] It’s hard to imagine a world without apps, but that was the reality of the smartphone sector until Steve Jobs unveiled Apple’s App Store a decade ago.
This remained the largest repository of downloadable content (DLC) for many years, though arch-rival Google now offers greater choice in its Android Play Store.
Even so, iOS apps are often launched before Android versions, and Apple customers still have an incredible diversity of DLC to choose from, including many unique apps.
In compiling our shortlist of ten unmissable iOS apps, we’ve avoided anything gaming-related, unduly frivolous or overly expensive.
These apps could all make a significant difference to daily experiences as an Apple user…
Launch Center Pro. This ingenious app initially resembles a typical smartphone screen, filled with icons and graphics.
However, tapping an icon performs a customised task, rather than opening a program.
Among hundreds of options, you could use a thumbnail image of your house to call home, or attach the last photo you took to an email.
iA Writer. The limited size of iPhone screens means typing will always be challenging, and even iPads are flawed when it comes to regular data entry.
iA Writer improves usability by adding a number of features to the basic QWERTY keyboard.
There are cursor arrows and formatting buttons for HTML, a word count and reading time estimator, plus multiple export formats.
Infuse Pro 5. Cross-platform file access has always been one of Apple’s greatest strengths, and Infuse Pro 5 represents an intriguing adaptation.
Adding multimedia content like movies or shows into a folder makes them accessible from anywhere, while programs can also be streamed via AirPlay or Google Cast.
Infuse adds subtitles, cover art and metadata, and it’s compatible with storage media ranging from Dropbox to Plex.
1Password. Remembering today’s plethora of account login credentials is becoming completely impractical unless you have an eidetic memory – or 1Password.
This password storage utility dovetails with Safari to store identities, reminder notes and licence details.
A paid upgrade introduces desktop PC and Apple Watch compatibility, enabling users to secure online accounts using complex passwords they’d otherwise never remember.
Readdle Documents. Having won awards in over 70 countries, the popularity of document storage device Readdle is clear.
It stores everything from emails and webpages to music files and PDFs, alongside compatibility with all the major online storage services (Dropbox, iCloud, etc).
Readdle is also free, making its attractive UI and simple operations seem all the more appealing.

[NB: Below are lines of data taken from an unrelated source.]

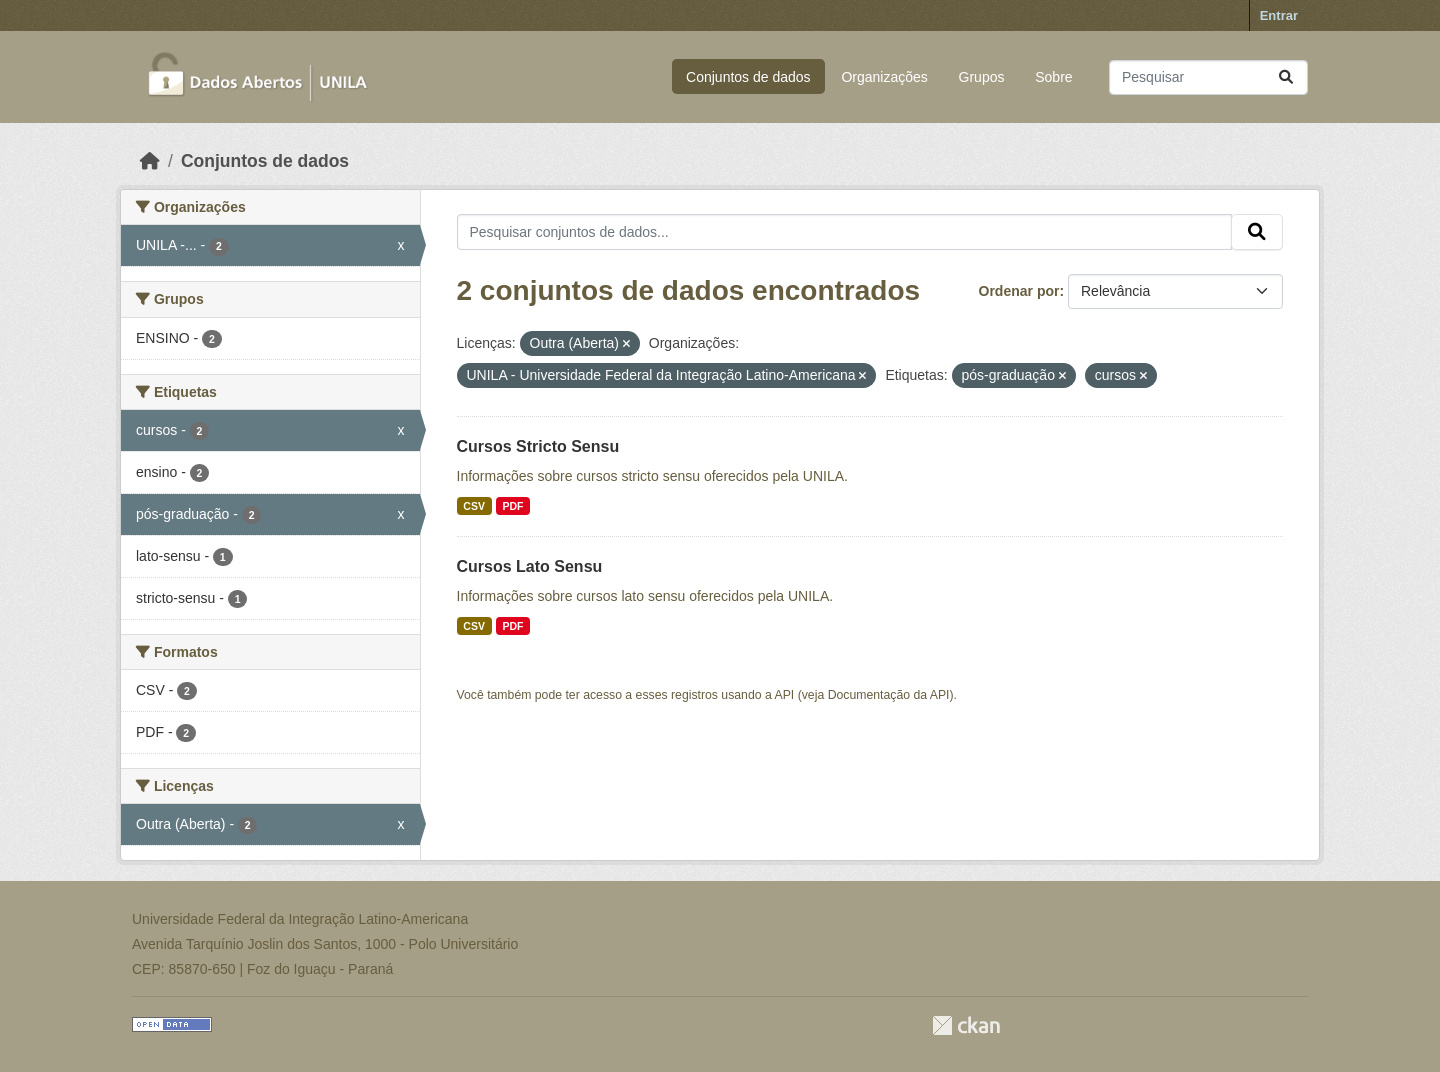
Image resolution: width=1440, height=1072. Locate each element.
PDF (512, 506)
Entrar (1279, 15)
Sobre (1053, 77)
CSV (474, 506)
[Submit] (1286, 77)
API (785, 695)
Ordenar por (1019, 291)
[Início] (150, 161)
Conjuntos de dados (748, 77)
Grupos (982, 77)
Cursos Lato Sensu (530, 566)
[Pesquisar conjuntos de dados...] (1208, 77)
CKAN (966, 1025)
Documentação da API (889, 695)
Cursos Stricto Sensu (538, 446)
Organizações (884, 77)
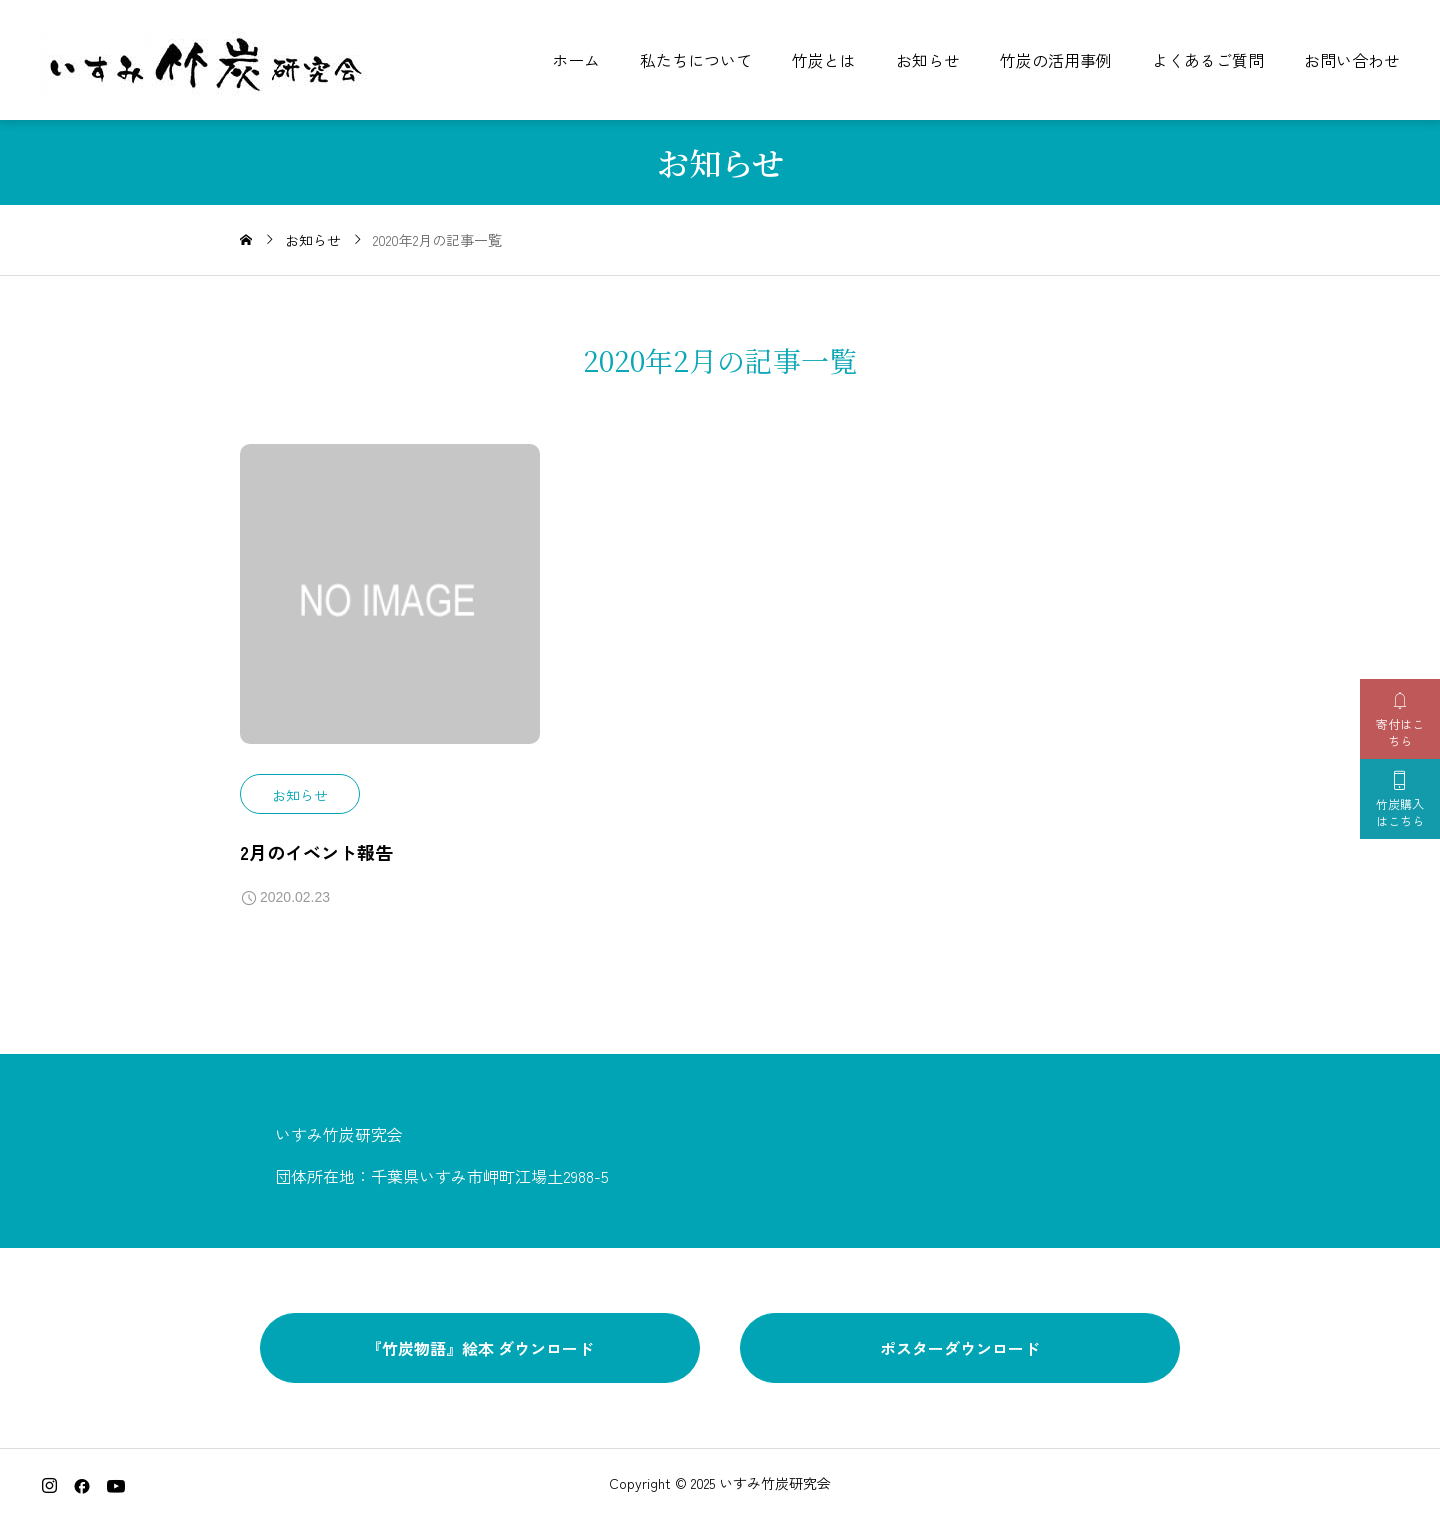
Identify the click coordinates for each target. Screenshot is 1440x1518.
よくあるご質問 (1208, 60)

Google Maps. Despite recent improvements, Apple’s in-house maps aren’t very good.
Google Maps is far superior, offering turn-by-turn navigation and even public transport directions in certain cities.
Street View is endlessly absorbing, while in-car sat nav becomes redundant when Google Maps is run through Apple CarPlay smartphone mirroring.
Chrome. Staying with Google, their Chrome browser is also a market leader – and it’s available on iOS.
Using the world’s most used web browser reduces the likelihood of display or compatibility issues compared to Safari, which remains something of a niche browser.
Being able to share bookmarks and favourites across PC and Android devices is another benefit of Chrome, whereas Safari is rarely glimpsed outside Apple’s walled garden.
MyFitnessPal. As healthy eating becomes increasingly intertwined with mental health, MyFitnessPal seems very timely.
Scanning product barcodes instantly reveals a huge database of nutritional information, including the carbohydrates, fat, protein and calories in that particular item.
Other useful tools include a recipe importer, calorie tracking services, granular fitness goals and compatibility with exercise apps.
Sprouter. As 2019 dawns, social media fatigue is setting in as established platforms lose their lustre.
Sprouter simplifies the task of monitoring activity across multiple platforms, by combining Twitter, Facebook, Instagram, Snapchat and Pinterest into a single app.
It’s possible to publish updates across every social network at once, which is a real time-saver.
Forest. The latest version of iOS includes activity trackers, providing a sobering summary of device usage and screen time for individual iOS apps.
Forest encourages users not to unlock the handset, by planting a tiny virtual sapling and setting a time period. If the phone isn’t unlocked in this period, the sapling flourishes.
However, unlocking the phone before the deadline kills the sapling. And if that’s not enough motivation, it’s possible to raise revenue to plant real trees in third-world communities.